Among co-curricular activities, I had been associated with the Counselling Service as a Student Guide, Academic Mentor for PHY103 and a Core Team Academics member. Having been cocooned in my own shell before IITK, the experience gave me a chance to understand others, and in turn, better understand myself. More so, I got to work on my communication, mentoring and teaching, and organizational skills. Working with Prayas and listening to the discussions held by the Community Welfare Cell made me realise that the institute community extends beyond faculty and students, and the apparent perfection on the surface needs to be questioned to find the imperfections lying beneath. My HSS courses in literature and philosophy exposed me to the theoretical sides of such efforts, which was a truly enlightening experience. Besides, these organisations gave me a set of life-long friends with different interests, skills and motivations who inspired, taught and supported me in different aspects of life.


Core Team Academics, Counselling Service (Y14)

From left to right: Lavanya (that’s me!),  Shubham, Kshiitiz, Abhinandan, Prasang, Suyash, Gaurav, Abhinav

While I was not formally associated with any of Gymkhana clubs or sports, I would find convenient ways to try those things. For instance, during the first summers I would try flight simulation at an Aeromodelling Club friend’s room. Another of my Fine Arts Club friends would give me lessons on charcoal sketching and watercolour paintings. While swimming was a constant for all the three summers, I also got to try some badminton, table-tennis, squash and pool. I also explored a bit of Pranayama and meditation which helped me significantly in maintaining my mental balance.


23/07/17: Finally got to talk to Profs A and B. A said it was okay if I rejected a group because they had a flashy web-page 😛 What’s important is to stay happy…it is okay if I miss an opportunity, it won’t ever be a great deal in the larger scheme of things…these two points lately seem convincing.. Prof B actually sat with me on the QS rankings-list to review my choices. Felt like I was sitting with Papa!

03/18: While I had promised myself to make the last sem easy, I ended up with a gruesome mix. But it is exciting! Differential Geometry is killing me, but I can almost touch General Relativity now.. Feminist theory is going on as interesting as ever…I wonder if I would’ve ever paid attention to such aspects [in the society] had it not been for [ENG]123 or 437, or if I would’ve accepted such bizarre extreme arguments as ways of deconstructing [social constructs] without Moral Thinking. And Ma’am is helping us articulate them in a coherent manner. I sometimes feel guilty of enjoying HSS courses more than Physics, but can’t really help it!

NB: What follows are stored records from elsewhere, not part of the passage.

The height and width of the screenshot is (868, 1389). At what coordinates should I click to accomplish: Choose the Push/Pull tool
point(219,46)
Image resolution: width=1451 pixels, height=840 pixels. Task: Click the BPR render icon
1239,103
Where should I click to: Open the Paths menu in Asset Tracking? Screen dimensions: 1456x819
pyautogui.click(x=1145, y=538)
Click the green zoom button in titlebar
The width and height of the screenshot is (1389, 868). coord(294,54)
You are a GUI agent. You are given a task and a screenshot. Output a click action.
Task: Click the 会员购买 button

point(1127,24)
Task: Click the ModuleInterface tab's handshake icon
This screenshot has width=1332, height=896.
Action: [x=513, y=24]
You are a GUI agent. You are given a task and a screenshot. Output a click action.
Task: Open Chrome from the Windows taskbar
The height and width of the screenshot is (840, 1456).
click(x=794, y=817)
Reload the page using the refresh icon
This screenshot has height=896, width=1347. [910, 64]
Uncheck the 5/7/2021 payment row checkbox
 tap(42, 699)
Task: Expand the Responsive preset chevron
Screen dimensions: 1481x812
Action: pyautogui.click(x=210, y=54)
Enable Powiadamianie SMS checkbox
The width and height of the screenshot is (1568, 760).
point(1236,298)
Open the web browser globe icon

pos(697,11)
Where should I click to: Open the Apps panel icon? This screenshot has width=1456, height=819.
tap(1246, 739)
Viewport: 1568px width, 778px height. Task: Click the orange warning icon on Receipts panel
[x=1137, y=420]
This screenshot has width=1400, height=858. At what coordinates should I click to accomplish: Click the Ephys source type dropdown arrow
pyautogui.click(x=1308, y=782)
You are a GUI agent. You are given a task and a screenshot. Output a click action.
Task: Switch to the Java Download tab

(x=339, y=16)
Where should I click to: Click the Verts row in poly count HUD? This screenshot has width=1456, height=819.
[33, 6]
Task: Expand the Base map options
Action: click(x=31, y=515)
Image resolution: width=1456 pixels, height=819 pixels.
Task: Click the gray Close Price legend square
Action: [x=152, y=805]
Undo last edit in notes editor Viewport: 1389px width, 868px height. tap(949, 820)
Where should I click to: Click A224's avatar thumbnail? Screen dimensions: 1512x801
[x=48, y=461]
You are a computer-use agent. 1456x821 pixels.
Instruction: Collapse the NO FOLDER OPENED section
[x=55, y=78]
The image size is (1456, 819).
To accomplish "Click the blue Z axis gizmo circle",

One thing about my IITK time that I consider myself really lucky about was the interaction I had with professors. Be it discussing the philosophy of a course, apprehensions about research or moments of self-doubt, they were always an appointment away. Experienced as they are both in academia and in life, I found their advice the most comforting. Discussions also helped us share our perceptions about different issues on campus. I feel such interactions are important to smoothen the apparent disagreements seen nowadays. Furthermore, the chance to visit their homes on Diwali or get-togethers and being pampered with food would recreate a bit of home on campus!

These four years were an exciting journey of exploring myself. No one method seemed to work all the time, one had to “improvise-adapt-overcome”. I learnt to better control myself, and prepare myself for the challenges of the next moment. Apart from all this seriousness, I also take with me some exotic memories – silent stargazing on OAT rooftop with close friends, crazily dancing to tunak-tunak-tun and the likes, cycling to Ganga-barrage, getting hold of seniors for treats, actually feeling like the amma of juniors or just walking alone in campus on a cool October night.. The list wouldn’t stop! I can rest assured IITK would be such an extraordinary journey for all of us.